■ Written exercise ■
Print, with no changes, the part of the records below that opens with the line containing "Image resolution: width=878" and closes with the line containing "[x=1779, y=84]", both lines included.

■ Supplied material ■
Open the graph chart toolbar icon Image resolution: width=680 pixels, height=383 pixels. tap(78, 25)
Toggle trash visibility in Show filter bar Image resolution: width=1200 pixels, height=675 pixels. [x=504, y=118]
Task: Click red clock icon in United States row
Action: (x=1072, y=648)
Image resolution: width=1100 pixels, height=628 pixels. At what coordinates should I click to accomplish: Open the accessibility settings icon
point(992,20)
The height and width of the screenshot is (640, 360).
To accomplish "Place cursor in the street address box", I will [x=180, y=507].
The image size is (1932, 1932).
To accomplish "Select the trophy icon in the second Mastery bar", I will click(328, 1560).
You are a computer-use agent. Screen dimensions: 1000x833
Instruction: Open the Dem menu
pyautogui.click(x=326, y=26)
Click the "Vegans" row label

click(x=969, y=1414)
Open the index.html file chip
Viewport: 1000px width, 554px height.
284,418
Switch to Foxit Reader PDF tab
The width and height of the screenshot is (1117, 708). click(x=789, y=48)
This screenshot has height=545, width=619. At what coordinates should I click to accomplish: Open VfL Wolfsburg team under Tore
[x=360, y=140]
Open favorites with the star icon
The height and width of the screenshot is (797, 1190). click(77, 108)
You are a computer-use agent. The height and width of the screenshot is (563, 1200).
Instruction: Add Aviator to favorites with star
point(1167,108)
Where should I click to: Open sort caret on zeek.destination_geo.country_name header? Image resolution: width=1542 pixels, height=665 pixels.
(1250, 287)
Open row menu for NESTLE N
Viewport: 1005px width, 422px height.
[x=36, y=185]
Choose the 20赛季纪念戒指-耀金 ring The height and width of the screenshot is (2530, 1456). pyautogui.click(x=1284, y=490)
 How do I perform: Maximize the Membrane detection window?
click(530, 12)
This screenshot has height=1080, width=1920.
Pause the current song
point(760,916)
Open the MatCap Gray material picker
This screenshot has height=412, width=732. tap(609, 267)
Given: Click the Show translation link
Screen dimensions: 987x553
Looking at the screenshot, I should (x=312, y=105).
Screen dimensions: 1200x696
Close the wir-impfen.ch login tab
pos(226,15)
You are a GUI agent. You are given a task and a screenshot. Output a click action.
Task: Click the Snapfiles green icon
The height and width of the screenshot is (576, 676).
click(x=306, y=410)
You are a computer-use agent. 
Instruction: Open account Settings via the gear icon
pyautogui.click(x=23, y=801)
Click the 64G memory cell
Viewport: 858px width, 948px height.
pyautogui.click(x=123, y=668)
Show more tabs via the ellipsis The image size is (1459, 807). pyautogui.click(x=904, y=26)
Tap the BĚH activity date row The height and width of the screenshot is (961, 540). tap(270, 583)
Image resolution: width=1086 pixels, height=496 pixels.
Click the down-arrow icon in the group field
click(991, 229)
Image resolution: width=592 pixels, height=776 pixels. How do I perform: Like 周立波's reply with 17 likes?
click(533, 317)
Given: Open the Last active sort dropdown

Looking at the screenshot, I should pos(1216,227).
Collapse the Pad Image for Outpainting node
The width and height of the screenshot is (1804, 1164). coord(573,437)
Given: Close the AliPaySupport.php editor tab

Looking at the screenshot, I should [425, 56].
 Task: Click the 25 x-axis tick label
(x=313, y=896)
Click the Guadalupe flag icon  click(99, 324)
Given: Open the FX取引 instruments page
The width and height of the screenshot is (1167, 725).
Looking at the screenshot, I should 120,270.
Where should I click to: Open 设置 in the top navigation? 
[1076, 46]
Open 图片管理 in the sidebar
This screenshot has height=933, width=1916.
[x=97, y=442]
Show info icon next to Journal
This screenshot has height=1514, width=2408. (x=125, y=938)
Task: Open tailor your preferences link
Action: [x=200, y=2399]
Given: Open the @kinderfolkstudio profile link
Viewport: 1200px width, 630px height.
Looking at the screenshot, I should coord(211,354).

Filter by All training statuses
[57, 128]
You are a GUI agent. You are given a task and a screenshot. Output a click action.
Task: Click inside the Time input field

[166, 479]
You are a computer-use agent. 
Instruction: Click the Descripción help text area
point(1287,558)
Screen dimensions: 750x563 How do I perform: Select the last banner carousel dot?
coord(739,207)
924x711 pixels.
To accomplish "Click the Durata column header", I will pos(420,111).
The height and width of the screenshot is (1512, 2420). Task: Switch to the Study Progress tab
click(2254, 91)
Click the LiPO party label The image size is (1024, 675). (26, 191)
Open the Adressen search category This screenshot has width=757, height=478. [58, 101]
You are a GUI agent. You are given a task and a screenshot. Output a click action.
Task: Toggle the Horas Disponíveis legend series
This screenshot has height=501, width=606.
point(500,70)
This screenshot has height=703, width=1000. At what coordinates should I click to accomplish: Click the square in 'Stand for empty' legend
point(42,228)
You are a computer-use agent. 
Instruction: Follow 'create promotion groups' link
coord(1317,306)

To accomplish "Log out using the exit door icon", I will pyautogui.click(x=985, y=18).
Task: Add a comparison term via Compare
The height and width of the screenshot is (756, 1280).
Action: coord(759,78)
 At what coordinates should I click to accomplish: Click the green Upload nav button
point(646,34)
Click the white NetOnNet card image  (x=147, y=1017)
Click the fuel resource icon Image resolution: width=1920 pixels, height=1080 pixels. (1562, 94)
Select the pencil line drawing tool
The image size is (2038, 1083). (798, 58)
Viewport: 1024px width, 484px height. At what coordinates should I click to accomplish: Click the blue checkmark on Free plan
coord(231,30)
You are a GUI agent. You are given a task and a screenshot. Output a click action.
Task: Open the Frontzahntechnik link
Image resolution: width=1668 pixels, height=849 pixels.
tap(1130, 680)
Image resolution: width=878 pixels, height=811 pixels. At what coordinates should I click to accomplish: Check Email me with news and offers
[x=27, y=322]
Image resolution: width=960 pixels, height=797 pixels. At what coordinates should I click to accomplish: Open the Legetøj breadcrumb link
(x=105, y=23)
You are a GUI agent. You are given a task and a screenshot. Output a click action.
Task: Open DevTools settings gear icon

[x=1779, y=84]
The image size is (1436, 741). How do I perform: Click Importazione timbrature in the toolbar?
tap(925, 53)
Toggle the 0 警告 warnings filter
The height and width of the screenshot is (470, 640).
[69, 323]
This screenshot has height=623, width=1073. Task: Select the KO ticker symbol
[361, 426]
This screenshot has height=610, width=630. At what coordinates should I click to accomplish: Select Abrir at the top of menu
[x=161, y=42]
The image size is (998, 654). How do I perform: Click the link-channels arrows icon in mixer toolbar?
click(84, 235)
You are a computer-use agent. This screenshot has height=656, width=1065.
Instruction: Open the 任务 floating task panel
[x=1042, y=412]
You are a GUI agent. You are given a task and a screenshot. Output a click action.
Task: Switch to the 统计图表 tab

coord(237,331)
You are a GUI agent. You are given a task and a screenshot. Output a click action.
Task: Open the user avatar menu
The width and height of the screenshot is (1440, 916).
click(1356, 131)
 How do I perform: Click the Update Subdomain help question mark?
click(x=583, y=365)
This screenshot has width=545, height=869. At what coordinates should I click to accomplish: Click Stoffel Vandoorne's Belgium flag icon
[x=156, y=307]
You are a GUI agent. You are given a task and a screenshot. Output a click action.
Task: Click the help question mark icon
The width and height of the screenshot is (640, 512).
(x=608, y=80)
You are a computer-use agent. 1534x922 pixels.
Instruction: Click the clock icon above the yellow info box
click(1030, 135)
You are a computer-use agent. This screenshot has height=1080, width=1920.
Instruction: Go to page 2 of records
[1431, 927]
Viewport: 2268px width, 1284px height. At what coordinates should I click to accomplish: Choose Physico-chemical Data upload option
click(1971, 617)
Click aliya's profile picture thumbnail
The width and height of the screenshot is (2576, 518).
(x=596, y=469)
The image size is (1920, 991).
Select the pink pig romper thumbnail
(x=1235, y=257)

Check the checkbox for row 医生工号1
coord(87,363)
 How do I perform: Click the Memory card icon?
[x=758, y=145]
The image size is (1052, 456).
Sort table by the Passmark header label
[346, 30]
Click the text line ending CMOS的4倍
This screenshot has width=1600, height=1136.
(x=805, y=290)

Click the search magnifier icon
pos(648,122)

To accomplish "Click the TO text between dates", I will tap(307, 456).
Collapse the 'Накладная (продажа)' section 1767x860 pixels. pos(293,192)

■ Finished answer ■
Image resolution: width=878 pixels, height=811 pixels. At what coordinates should I click to accomplish: Check Email me with news and offers
[x=27, y=322]
Image resolution: width=960 pixels, height=797 pixels. At what coordinates should I click to accomplish: Open the Legetøj breadcrumb link
(x=105, y=23)
You are a GUI agent. You are given a task and a screenshot. Output a click action.
Task: Open DevTools settings gear icon

[x=1779, y=84]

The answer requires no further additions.